# EXTRAIT DE PAGE
+-------+

Née en région parisienne, Ilhame Guechati a grandi à Bondy, au sein de ses parents marocains originaires de l’Oriental, tout en étant fascinée par l’aviation. A l’âge de huit ans, elle est marquée par une visite à l’aéroport du Bourget et s’intéresse de plus en plus au domaine. Durant la même période, à 12 ans précisément, l’aviatrice découvre les récits d’Antoine de Saint-Exupéry. Réalisant son rêve d’enfant, elle revient en 2020 au Bourget en tant qu’instructrice polyvalente. Mais avant cela, l’élève studieuse, souvent première de sa classe, trace son chemin au sein de l’armée française.

Après un baccalauréat scientifique, Ilhame intègre en effet le service volontaire, après de brillantes études à Sciences-Po. «Lorsque j’étais petite, on voyageait surtout en voiture, de Paris à Oujda en passant par Almeria ou Malagá, où on prenait le bateau. J’ai ouvert les yeux sur l’aviation grâce au Musée de l’air et de l’espace, lors d’une visite», se souvient-elle. Pour l’anecdote, Ilhame Guechati a longtemps cru que l’aviation était un secteur majoritairement féminin.

+-------+

# INFORMATIONS AFFICHÉES

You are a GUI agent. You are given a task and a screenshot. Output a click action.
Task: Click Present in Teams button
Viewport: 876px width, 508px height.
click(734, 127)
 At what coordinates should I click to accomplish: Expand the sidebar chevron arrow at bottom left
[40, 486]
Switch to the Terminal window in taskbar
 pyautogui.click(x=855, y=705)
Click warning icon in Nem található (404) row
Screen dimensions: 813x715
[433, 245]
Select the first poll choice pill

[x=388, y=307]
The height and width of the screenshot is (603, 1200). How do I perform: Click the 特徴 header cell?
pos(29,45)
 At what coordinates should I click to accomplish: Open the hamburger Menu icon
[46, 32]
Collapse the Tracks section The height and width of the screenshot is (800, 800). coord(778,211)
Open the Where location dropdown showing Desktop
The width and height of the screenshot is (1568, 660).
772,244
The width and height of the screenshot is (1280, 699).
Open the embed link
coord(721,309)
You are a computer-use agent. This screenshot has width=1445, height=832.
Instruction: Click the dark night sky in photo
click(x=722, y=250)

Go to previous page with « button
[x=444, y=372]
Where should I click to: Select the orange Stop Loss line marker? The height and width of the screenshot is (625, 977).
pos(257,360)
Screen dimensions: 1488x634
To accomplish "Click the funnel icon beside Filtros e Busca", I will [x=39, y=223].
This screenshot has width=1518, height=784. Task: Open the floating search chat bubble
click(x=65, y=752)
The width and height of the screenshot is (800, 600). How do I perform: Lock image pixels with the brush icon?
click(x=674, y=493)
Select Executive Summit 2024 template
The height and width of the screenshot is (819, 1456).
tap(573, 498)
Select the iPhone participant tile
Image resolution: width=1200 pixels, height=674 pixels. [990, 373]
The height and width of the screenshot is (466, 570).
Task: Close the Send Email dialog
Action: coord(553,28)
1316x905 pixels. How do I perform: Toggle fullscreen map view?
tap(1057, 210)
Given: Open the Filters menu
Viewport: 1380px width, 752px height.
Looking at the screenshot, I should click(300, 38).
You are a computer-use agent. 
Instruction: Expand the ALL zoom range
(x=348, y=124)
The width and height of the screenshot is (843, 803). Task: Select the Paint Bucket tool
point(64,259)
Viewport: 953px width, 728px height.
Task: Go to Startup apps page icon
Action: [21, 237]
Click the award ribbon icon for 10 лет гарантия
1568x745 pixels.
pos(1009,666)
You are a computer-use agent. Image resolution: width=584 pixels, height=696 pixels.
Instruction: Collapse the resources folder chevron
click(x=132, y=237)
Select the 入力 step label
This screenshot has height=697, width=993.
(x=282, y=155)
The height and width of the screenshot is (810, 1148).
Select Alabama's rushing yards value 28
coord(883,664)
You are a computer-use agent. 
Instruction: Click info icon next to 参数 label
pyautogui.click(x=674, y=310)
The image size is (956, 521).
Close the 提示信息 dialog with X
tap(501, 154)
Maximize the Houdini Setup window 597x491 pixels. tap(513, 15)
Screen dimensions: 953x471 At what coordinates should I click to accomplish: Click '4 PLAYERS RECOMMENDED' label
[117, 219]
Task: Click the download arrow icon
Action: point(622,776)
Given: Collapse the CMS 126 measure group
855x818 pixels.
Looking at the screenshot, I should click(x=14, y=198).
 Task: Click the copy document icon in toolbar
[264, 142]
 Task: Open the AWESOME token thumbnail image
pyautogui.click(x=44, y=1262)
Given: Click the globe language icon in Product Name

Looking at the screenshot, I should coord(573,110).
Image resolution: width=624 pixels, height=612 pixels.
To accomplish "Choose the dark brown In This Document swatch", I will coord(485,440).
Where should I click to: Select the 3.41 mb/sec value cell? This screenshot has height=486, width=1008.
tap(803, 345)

+-------+

# OBJECTIF DU TRAVAIL
Pourriez-vous poursuivre le texte sur l'aviatrice Ilhame Guechati en partant de sa dernière phrase ?

# RÉSULTAT OBTENU
«Il y avait beaucoup de femmes pilotes, lors de cette visite. Je pensais donc que c’était un métier de femmes, militaires et civiles, puis le coup de foudre a eu lieu et j’ai fait comme une fixette, au point de commencer à dessiner des avions et des aéronefs dans ma chambre d’enfant !»

Ilhame Guechati

Des exemples féminins au sein de l’aviation

Ilhame Guechati est marquée particulièrement par Jacqueline Auriol, première femme à franchir le mur du son en Europe et deuxième femme pilote d’essai en France, après Adrienne Bolland. A l’âge de 16 ans, la jeune franco-marocaine effectue son premier vol. «A ce moment-là, j’ai ressenti beaucoup de gratitude. Je voulais concrétiser ce qui était pour moi plus qu’un rêve. Je voulais vraiment en faire un métier, une vocation, au point de vouloir utiliser mes compétences au service de la nation», nous confie-t-elle.

C’est à ce moment-là que la lycéenne songe de plus en plus à une carrière militaire, tout en se servant de son passage à Sciences-Po pour comprendre les enjeux géopolitiques et géostratégiques majeurs. Engagée volontaire opératrice navigatrice dans un premier temps, elle passe les sélections EOPAN, élève officier pilote de l’aéronautique naval avec le desiderata «chasse» et intègre l’Escadrille 50S en 2011.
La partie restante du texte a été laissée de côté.